Is there any such thing as 'road tax'?
- Published
Cyclists often report that aggressive motorists justify their behaviour on the basis that they alone pay "road tax". But there is no such thing.
A young driver who boasted on Twitter about hitting a cyclist appears in court on Friday. Her tweet enraged cyclists - not just because of its tone, but because she claimed right of way because #bloodycyclists "don't pay road tax".
The tweet went viral and she's being charged with driving carelessly and failing to report an accident. She said in a TV interview that she regrets the tweet and didn't drive badly.
Many a cycle commuter in the UK has confronted a dangerous driver, only to be told they have no right on the road because they don't pay "road tax".
But road tax was abolished in 1937 and replaced by Vehicle Excise Duty, external.
This is a tax on cars, not roads, and it goes straight into the general Treasury fund. Many government agencies have now started calling VED "car tax" but it might be classified as a pollution tax, since it's now based on the size of engine and emissions. Ultra-low emissions vehicles are exempted.
But "road tax" is a powerful political idea, implying that the tax should pay for roads not hospitals, and that drivers have more right to road space than pedestrians, horse-riders and cyclists.
A trawl through Youtube shows road tax invoked as a trump card in disputes between cyclists and drivers. In one a cyclist called Themitsky is hooted by a driver whose passenger then complains he is in the middle of a lane.
Passenger: "You don't cycle in the middle of the road… You cycle on the side, not in the middle."
Themitsky: "Do you want to try it?
Passenger: "But the car have (sic) priority over you because we pay road tax."
Themitsky: "No, no"
In another confrontation recorded by helmet-camera a cyclist accuses a driver of missing him by just a few inches. He is asked in return: "Do you pay road tax?" In another a cyclist is told he has no right to be on the road: "No pay, no say".
Motorists who've been cut up by aggressive cyclists or seen them jump red lights may have some sympathy with the idea that the roads would be better if those in cars had formal priority.
The "but I pay road tax" syndrome so annoyed cycle journalist Carlton Reid that he set up a website, ipayroadtax.com. Its purpose is to persuade official bodies to lead the way in banishing this durable phrase.

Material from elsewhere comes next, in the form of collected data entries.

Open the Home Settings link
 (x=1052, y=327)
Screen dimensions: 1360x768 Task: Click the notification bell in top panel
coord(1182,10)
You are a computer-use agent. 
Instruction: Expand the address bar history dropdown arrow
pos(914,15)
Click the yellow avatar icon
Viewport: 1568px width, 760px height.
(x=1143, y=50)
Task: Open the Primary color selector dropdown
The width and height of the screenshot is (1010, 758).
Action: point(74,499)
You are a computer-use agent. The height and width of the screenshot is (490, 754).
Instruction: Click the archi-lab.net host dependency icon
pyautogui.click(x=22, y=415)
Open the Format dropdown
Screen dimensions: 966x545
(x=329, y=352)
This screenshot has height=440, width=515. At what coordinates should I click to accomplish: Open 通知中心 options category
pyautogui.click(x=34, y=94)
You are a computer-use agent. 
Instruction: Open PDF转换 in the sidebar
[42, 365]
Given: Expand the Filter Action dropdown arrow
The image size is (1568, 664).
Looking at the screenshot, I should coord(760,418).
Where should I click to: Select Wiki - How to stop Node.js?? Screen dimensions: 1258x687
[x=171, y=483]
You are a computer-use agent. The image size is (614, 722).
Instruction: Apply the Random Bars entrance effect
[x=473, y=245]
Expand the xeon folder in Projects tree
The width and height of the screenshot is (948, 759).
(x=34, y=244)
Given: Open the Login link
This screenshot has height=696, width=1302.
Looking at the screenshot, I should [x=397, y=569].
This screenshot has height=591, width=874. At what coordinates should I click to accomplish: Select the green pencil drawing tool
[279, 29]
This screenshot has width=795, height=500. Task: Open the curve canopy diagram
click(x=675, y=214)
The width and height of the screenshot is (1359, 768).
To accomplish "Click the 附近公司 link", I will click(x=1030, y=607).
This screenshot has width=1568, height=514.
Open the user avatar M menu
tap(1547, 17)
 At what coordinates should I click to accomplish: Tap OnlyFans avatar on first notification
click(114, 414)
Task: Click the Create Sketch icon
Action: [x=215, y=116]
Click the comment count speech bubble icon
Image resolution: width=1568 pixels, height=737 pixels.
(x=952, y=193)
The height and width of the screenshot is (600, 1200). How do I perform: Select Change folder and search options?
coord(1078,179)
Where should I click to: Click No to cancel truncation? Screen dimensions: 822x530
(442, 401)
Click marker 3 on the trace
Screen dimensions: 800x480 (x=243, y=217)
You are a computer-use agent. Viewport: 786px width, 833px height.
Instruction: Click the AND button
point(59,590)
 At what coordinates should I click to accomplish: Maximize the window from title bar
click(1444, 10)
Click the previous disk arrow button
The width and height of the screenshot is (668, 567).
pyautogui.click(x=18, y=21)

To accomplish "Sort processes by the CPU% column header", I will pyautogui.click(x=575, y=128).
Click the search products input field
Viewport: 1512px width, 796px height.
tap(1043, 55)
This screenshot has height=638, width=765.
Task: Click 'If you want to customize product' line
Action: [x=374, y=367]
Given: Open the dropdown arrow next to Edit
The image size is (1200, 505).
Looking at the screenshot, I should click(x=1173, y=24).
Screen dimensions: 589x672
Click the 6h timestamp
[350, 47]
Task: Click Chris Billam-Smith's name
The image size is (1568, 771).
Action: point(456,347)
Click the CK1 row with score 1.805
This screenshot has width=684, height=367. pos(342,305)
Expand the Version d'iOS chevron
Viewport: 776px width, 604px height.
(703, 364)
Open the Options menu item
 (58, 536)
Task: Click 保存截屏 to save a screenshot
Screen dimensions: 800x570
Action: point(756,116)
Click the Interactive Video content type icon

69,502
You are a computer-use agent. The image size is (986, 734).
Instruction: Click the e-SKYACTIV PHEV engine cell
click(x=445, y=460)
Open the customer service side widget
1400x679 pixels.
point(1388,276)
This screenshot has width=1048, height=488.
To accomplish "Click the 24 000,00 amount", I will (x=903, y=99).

"It's dangerous if motorists think that because they pay car tax they have an entitlement to the road," he says. "A small minority of drivers seem to think it gives them the right to drive badly. Language is very powerful. If we can persuade all official bodies to use the term car tax then maybe in a generation or two Mondeo Man will have stopped calling it road tax."
Road tax, founded in 1909 to fund road-building, was already on the way out by 1926 when Chancellor of the Exchequer Winston Churchill is reported to have said in a memo:
"Entertainments may be taxed; public houses may be taxed… and the yield devoted to the general revenue. But motorists are to be privileged for all time to have the tax on motors devoted to roads? This is an outrage upon… common sense."
The Treasury got its way, of course, and the tax was folded into general funds.
Reid has made considerable headway in persuading the authorities that allowing the phrase to die out like the tax itself will help persuade drivers that they derive no more benefit from what they pay to the chancellor than smokers, drinkers or any worker.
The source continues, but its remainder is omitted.